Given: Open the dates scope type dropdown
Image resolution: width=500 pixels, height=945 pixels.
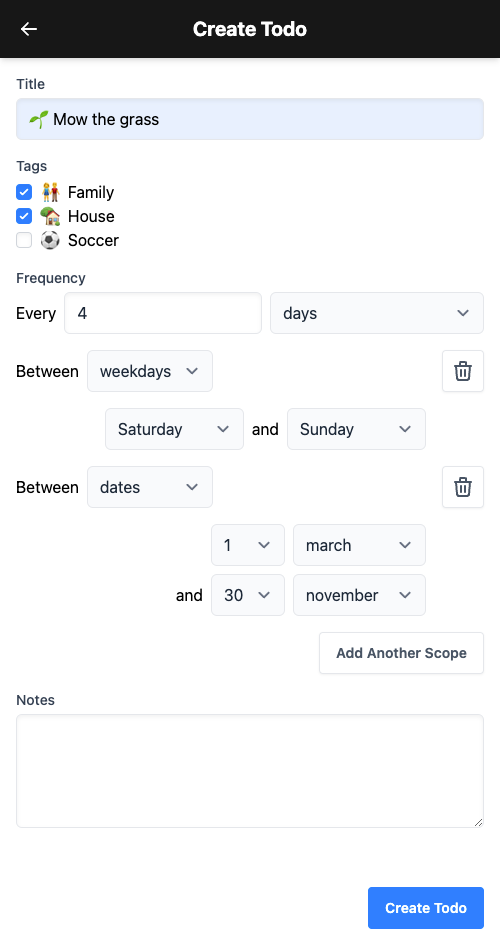Looking at the screenshot, I should click(x=149, y=487).

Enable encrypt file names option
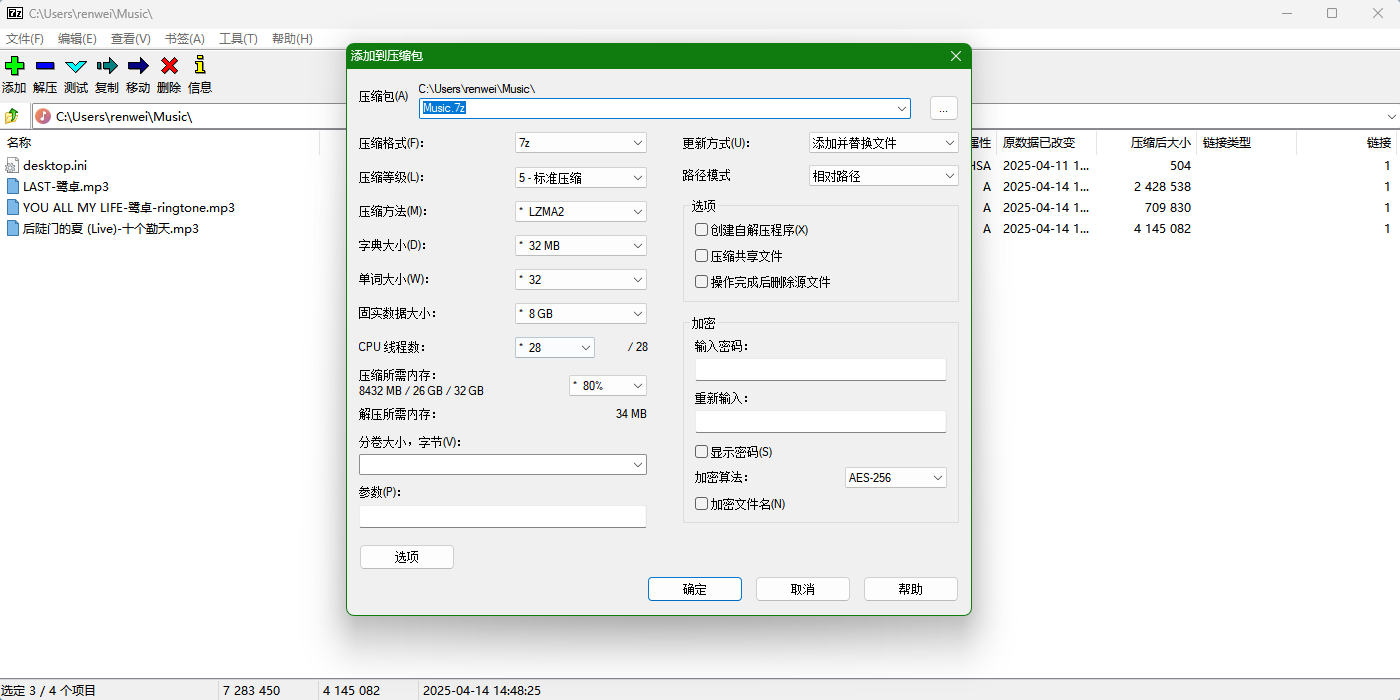(x=701, y=503)
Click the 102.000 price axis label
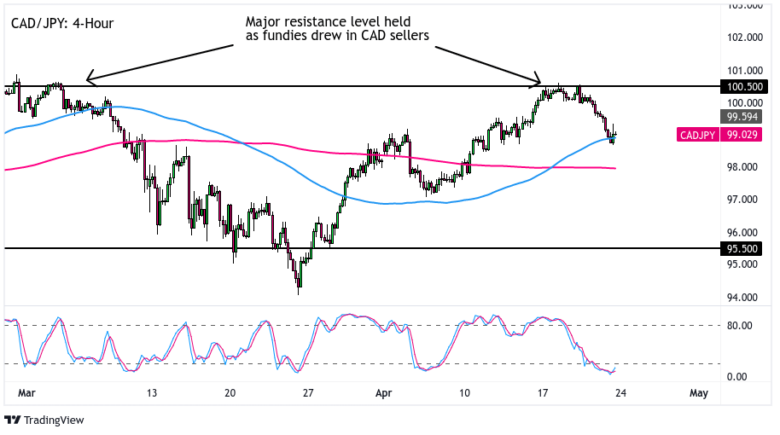Image resolution: width=780 pixels, height=435 pixels. (741, 38)
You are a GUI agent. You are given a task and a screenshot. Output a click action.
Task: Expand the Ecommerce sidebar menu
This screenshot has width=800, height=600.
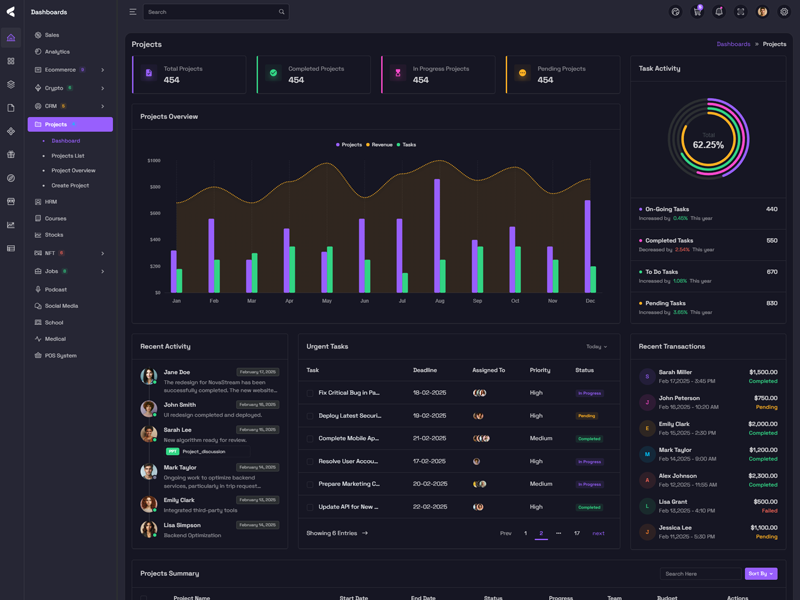click(x=70, y=70)
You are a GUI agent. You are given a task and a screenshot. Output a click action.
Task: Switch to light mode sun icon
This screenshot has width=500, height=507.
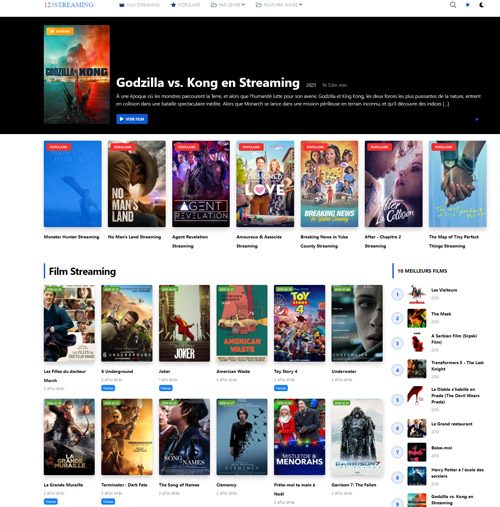click(x=467, y=5)
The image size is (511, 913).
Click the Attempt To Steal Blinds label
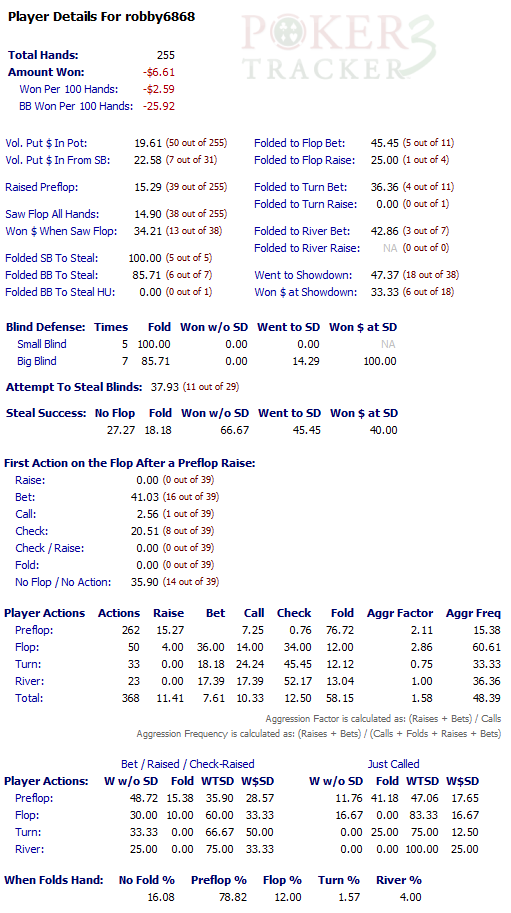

WHAT YOU NEED TO DO: From the line that includes "The image size is (511, 913)." on down to the last line of the entries above, set down each line exactly, leaving out the pictures.

EXERCISE SOLUTION:
The image size is (511, 913).
Click the Attempt To Steal Blinds label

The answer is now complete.